In the early 1980s when the HIV pandemic was first recognized, doctors and patients became aware that some people with the disease were developing HIV-related brain problems with thinking clearly, reasoning and memory. In severe cases, dementia and a loss of personality occurred. These problems were happening because HIV-infected cells of the immune system had traveled to the brain where they released new copies of HIV and viral proteins. Both the virus and its proteins can cause inflammation within the brain and degrade brain health. In cases of severe HIV-related immune deficiency (AIDS), the brain could become susceptible to serious infections by other viruses, bacteria, fungi and parasites. These other germs could create an additional layer of harm to this vital organ.

A change thanks to effective HIV treatment

Beginning in 1996, the widespread availability of ART led to a greater proportion of people with suppressed levels of HIV in their body. In turn, this led to a better-functioning immune system and improved overall health. Dementia related to HIV has become comparatively rare in Canada and other high-income countries in the current era.

Another beneficial effect of ART is that many people who take this therapy as directed and maintain a suppressed level of HIV will have a near-normal life expectancy. This means that issues of aging that affect HIV-negative people can also affect HIV-positive people. One such issue is dementia. This CATIE News bulletin will focus on research about dementia that is not related to HIV.

About dementia in general

The U.S. National Institute of Neurological Disorders and Stroke (NINDS) defines dementia as follows:

“Dementia is the loss of cognitive functioning—the ability to think, remember, or reason—to such an extent that it interferes with a person’s daily life and activities. These functions include memory, language skills, visual perception, problem solving, self-management, and the ability to focus and pay attention. Some people with dementia cannot control their emotions, and their personalities may change. Dementia ranges in severity from the mildest stage, when it is just beginning to affect a person’s functioning, to the most severe stage, when the person must depend completely on others for basic activities of daily living.”

Older age is the main risk factor for developing dementia that is unrelated to HIV.

Dementia is not inevitable

NINDS makes an important point: “Dementia is not the same as age-related cognitive decline—when certain areas of thinking, memory, and information processing slow with age, but intelligence remains unchanged. Unlike dementia, age-related memory loss isn’t disabling. Occasional lapses of forgetfulness are normal in elderly adults. While dementia is more common with advanced age (as many as half of all people age 85 or older may have some form of dementia), it is not an inevitable part of aging. Many people live into their 90s and beyond without any signs of dementia.”

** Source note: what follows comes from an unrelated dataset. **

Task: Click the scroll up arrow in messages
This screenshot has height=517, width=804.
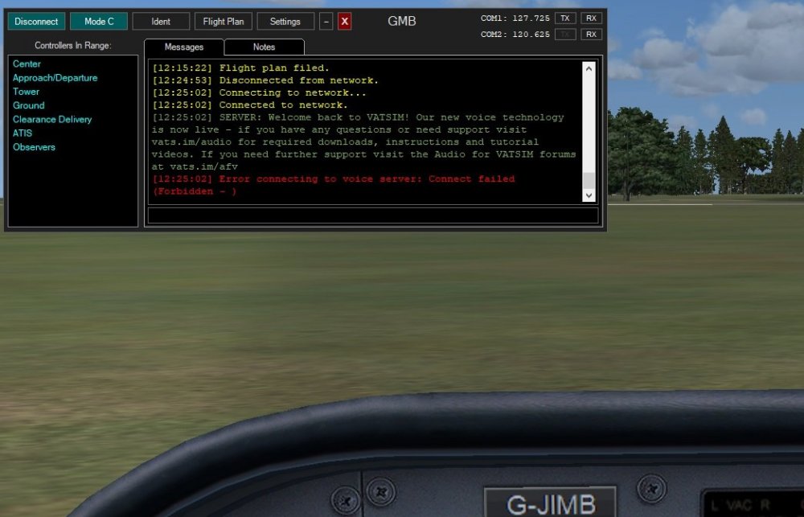Action: tap(589, 69)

Dementia associated with aging and neurodegeneration

NINDS goes on to state: “Dementia is also not the same as delirium, which is usually a short-term complication of a medical condition and most often can be treated successfully. Signs and symptoms of dementia result when once-healthy neurons (nerve cells) in the brain stop working, lose connections with other brain cells, and die. While everyone loses some neurons as they age, people with dementia experience far greater loss.”

According to NINDS, some dementias associated with aging and neurodegeneration are as follows:

  • Alzheimer’s disease
  • frontotemporal disorders
  • Lewy body dementia
  • vascular contributions to cognitive impairment and dementia (VCID)

About VCID

Studies have suggested that problems arising from cardiovascular disease affect the health of people with HIV as they age, so we now delve a bit further into VCID.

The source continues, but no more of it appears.